The album begins with a wistful, almost folky feel in the intro of Headin For A Wreck, which, it turns out is a great, undiscovered country song as well. With slightly delicate vocals and solid harmonies, this is an interesting jumping off point for the record. The Springsteen song State Trooper is given a new treatment, with a slightly rocky feel (touching points would be U2, or Fleetwood Mac). The track builds nicely, with an arrangement that gives you a feel for the band and the album as a whole – serious, with no messing around when it comes to playing and creating a vibe.

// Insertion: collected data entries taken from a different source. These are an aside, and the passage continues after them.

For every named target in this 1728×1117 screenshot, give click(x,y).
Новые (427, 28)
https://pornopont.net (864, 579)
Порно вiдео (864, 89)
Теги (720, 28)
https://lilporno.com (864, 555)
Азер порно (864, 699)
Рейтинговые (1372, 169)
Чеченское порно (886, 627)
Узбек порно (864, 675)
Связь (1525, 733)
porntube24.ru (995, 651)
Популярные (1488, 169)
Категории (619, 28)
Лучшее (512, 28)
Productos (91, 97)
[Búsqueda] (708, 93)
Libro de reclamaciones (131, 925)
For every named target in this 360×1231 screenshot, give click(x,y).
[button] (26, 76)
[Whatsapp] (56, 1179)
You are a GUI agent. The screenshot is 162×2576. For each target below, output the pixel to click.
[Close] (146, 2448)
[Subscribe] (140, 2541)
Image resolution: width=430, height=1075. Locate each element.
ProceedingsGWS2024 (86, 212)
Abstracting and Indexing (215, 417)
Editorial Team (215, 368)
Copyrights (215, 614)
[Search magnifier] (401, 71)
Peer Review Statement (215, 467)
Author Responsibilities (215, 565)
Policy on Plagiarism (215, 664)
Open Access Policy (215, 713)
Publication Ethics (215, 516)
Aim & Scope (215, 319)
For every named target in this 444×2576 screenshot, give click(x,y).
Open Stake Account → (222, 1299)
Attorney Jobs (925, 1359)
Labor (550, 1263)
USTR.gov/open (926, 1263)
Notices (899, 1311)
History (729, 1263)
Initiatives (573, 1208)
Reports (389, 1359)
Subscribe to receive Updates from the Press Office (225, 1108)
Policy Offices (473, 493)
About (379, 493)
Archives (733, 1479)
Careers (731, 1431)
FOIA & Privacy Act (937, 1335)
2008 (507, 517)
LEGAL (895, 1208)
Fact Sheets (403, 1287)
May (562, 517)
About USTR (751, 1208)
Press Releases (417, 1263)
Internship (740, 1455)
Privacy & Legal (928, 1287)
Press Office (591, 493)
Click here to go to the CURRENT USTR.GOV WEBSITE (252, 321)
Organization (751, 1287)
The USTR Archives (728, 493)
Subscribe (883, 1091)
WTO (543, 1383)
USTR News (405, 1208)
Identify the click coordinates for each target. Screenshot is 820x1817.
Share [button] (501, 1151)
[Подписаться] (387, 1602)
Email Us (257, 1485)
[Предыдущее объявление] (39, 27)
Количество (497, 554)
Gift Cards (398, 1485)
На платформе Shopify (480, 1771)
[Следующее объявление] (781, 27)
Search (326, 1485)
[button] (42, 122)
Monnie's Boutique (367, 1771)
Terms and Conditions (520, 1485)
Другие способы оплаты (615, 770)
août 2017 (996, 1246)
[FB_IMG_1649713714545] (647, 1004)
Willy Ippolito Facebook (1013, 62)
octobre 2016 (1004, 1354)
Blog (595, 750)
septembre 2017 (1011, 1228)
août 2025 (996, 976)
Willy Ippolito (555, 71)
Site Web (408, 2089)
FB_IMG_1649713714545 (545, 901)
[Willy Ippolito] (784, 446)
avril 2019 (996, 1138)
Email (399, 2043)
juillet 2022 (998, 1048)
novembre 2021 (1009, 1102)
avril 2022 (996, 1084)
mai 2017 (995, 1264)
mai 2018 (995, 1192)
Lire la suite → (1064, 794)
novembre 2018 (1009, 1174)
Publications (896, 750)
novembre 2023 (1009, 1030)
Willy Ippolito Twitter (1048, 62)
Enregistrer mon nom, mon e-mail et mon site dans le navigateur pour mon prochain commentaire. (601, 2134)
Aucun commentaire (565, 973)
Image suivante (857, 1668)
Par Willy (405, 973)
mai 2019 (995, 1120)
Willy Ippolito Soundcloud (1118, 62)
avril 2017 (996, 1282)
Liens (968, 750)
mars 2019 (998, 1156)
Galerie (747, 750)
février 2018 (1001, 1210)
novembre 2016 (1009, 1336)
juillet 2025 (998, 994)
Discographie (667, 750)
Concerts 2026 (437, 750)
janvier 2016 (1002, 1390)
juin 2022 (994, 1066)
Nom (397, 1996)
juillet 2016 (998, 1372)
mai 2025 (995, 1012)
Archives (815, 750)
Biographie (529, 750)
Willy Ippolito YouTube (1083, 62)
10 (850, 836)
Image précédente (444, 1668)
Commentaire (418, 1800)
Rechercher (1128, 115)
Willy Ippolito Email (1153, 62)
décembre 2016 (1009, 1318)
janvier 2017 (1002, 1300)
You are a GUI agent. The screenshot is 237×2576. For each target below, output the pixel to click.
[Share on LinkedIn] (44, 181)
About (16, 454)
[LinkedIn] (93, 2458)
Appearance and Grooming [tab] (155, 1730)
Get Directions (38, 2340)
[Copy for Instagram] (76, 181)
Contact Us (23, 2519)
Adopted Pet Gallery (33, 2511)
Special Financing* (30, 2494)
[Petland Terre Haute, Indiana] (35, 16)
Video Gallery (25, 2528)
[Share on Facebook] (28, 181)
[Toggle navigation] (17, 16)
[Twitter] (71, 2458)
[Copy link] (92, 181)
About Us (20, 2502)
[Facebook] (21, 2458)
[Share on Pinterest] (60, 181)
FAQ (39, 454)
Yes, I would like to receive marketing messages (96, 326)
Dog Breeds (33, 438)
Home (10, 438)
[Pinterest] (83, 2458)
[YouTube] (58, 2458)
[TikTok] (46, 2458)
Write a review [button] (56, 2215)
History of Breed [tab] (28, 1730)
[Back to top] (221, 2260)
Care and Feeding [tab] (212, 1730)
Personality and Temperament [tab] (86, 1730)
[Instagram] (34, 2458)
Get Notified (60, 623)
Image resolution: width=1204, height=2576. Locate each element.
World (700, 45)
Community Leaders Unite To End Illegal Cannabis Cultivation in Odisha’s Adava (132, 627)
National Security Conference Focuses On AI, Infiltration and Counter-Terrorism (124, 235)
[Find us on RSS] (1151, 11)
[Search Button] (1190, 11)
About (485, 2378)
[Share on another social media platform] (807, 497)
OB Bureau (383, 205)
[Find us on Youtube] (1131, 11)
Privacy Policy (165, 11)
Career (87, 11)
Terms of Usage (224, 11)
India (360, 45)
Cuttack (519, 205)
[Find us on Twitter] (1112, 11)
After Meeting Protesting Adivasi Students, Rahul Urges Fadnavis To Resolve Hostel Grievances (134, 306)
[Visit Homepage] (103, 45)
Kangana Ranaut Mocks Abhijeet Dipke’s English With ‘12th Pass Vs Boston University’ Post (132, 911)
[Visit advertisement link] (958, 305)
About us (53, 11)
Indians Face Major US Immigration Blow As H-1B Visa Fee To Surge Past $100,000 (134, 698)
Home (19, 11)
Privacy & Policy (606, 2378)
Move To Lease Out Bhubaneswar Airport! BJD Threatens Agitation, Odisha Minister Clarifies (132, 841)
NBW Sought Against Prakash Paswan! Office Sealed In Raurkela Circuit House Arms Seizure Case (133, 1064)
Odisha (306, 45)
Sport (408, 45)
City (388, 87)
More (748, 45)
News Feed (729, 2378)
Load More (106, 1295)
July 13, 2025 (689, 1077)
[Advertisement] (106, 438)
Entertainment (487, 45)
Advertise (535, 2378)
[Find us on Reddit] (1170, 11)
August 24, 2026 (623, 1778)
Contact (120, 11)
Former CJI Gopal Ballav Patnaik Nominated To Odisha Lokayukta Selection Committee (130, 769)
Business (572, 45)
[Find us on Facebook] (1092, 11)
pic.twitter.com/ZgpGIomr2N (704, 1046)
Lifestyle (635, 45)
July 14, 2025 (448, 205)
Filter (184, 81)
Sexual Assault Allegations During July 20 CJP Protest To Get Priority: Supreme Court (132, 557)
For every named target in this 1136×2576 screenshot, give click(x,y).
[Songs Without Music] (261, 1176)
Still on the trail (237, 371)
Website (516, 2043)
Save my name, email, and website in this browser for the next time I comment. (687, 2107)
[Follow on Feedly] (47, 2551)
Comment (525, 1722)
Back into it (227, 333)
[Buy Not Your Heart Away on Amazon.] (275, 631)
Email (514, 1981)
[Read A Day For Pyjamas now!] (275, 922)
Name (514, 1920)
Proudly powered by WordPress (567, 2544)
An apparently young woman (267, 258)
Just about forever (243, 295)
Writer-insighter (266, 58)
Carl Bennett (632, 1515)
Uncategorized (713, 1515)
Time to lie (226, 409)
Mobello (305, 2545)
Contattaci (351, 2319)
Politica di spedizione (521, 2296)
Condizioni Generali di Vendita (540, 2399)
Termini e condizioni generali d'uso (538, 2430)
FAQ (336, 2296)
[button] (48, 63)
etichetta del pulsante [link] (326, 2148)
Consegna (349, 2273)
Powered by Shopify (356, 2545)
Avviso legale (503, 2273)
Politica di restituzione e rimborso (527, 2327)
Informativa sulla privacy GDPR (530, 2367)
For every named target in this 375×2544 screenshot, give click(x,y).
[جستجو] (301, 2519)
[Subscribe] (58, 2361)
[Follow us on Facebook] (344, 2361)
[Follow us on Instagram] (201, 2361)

Bluebirds is very different, with a soft, relaxed feel to it. The song, which was a Best Country nominee at the New Mexico Music Awards, is a beguiling tale, backed with steel guitar, with a message in its lyrics. The title track has a rhythmic tune to it, spinning a vivid, believable tale of a character in search of ‘a place to rest, a place to hide’, with a dream-like quality to it. Townes, meanwhile, rightly named Best Americana track by the New Mexico Music Awards, wraps you, protects you in its tribute to a great singer, a great wanderer and a great man. The song captures a story, imagining what might have been for TVZ, in a tale full of feeling and emotion.
Overall, the album does have deficiencies (it may be just me, but the vocals seem a little ill at ease in the mix occasionally), but is carried by strong themes and great music. Little Blue House sees traditional country vie with Byrds-esque psychedelia in parts to create an interesting blend – that phrase sums up the album – and is followed be the swinging, New Mexico feel of Sparks Fly. This one is a highlight, and really makes you want to swing and sway.
Themes on Americana Motel vary from drinking (Look For Me, a truly touching and affecting song, which makes you want to slow dance the night away), to the road (Matchbooks). The slow, building Follow Your Heart links back thematically to Headin For A Wreck, spinning a yarn of the heart leading you through life and providing direction. The album ends with Who Loves You, with its punk/new wave feel – (cf. Blondie, or the Pixies), which has a driving, rocking feel , it provides an refreshing, different end to the record.
Americana Motel is an album of contrasts, but is rewarding on a number of levels. The songs are strong, the band is hot, and the delivery is entertaining. Whilst not a brilliant work, it does make strides for traditional Americana, or Western Gothic. 4 out of 5.